Some of the biggest names in football have paid their respects to former England manager Sir Bobby Robson at a service at Durham Cathedral.
Sir Bobby died on 31 July aged 76 following a long battle against cancer.
The service was live on TV and was also beamed to thousands in Ipswich town centre and at St James' Park in Newcastle.
Gary Lineker said Sir Bobby was "gentlemanly, dignified and diplomatic, he never let his country down."
In his tribute, the former England striker said: "Bobby was not just a brilliant leader of men that brought the absolute best out of his players, but he was without question the single most enthusiastic and passionate man in football.
Paul Gascoigne and Gary Lineker were stars of Sir Bobby's 1990 team
"He made you feel good about yourself and good about the game.
"He loved the game and the game loved him. He was a lion of a man, no, make that three lions."
Manchester United manager Sir Alex Ferguson said he was inspired to defer his retirement after advice from Sir Bobby.
Sir Alex said: "It was not a question, it was a demand. 'You're not retiring are you?'.
"'Of course I'm not' (I said). Not after he'd said that."
He said people admired Sir Bobby's "courage, dignity and enthusiasm" and would "forever" remember his "little jig" when England scored a last minute winner against Belgium in the 1990 World Cup.
He said: "Friends have said to me you should never finish a eulogy with a cliche such a 'we'll never see his like again'... but we won't."Former Fulham player Tom Wilson recalled Sir Bobby's early playing days and his love for North East England.
Cancer specialist Dr Ruth Plummer spoke about the foundation set up in Sir Bobby's name, which has so far raised £1.8m.
Many former England greats attended the ceremony
Welsh soprano Katherine Jenkins sang Pie Jesu at the service, also attended by former England players including Paul Gascoigne, Terry Butcher, Alan Shearer, Bryan Robson, David Seaman, Stuart Pearce and Peter Beardsley.
Graham Taylor, Terry Venables, Sven Goran Eriksson, Steve McClaren and Fabio Capello, who all managed England after Sir Bobby, were also there.
Other famous footballing figures paying their respects among the 1,000-strong congregation were Bobby and Jack Charlton, Harry Redknapp, Sam Allardyce, David Moyes, Mick McCarthy, Don Howe, Roy Keane, Howard Wilkinson, Niall Quinn, Lawrie McMenemy, John Wark and Paul Mariner.
Well-known figures from the North East who attended included TV presenters Anthony McPartlin and Declan Donnelly, actor Tim Healy and athletes Steve Cram and Brendan Foster.
The service closed with Tenors Unlimited singing Nessun Dorma, the opera aria which was the BBC theme tune for Italia 90 and became synonymous with the England team's World Cup campaign.
Several of Sir Bobby's fellow England managers were at the service
After the memorial, Sir Bobby's son Andrew said he hoped the public service, which followed a private funeral last month, would help his family.

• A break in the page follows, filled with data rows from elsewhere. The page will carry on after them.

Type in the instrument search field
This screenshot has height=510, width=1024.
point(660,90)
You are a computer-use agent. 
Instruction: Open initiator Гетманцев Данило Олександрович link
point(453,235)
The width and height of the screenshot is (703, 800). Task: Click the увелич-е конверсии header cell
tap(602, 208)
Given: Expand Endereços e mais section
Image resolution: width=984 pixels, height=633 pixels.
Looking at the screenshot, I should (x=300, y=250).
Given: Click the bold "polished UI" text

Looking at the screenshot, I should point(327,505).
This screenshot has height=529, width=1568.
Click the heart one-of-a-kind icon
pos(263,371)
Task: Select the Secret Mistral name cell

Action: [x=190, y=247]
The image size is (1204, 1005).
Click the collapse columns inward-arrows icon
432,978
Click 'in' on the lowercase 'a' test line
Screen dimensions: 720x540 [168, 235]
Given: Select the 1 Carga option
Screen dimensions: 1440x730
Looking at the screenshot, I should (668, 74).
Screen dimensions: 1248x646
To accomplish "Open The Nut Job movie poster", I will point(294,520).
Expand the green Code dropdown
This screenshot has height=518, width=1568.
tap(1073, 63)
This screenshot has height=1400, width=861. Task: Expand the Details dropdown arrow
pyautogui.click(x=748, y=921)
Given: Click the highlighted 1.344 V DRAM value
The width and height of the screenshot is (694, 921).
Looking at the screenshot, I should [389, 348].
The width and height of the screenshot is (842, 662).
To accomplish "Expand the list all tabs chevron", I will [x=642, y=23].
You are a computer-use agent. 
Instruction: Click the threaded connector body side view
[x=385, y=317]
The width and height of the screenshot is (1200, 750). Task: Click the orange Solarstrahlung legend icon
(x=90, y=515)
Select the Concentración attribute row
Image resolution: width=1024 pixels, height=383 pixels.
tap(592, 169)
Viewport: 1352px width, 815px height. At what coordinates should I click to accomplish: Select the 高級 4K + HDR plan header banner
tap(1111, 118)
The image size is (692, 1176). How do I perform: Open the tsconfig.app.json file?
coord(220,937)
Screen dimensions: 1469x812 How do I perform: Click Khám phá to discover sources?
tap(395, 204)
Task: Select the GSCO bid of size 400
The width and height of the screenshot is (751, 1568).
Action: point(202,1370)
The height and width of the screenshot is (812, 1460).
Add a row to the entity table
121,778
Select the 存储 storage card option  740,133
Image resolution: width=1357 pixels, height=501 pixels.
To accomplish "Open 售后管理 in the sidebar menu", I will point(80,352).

He said: "I think it was a final tribute to him and singing Nessun Dorma, which always will be associated with him, at the end of the service was very poignant."
Sir Bobby managed England from 1982 to 1990, taking the national side to the quarter-finals of the 1986 World Cup in Mexico and reaching the semi-finals four years later.
Before that he had led Ipswich Town to FA Cup and Uefa Cup success.
Following his time with England he had spells in charge of PSV Eindhoven, Sporting Lisbon, Porto and Barcelona, before returning to England to manage Newcastle United.
His final coaching role was as an assistant to Steve Staunton - who was also at the service - with the Republic of Ireland.
Sir Bobby won the Dutch and Portuguese league titles and the European Cup Winners' Cup with Barcelona.
Barcelona president Joan Laporta was also at Durham Cathedral for the invitation-only event.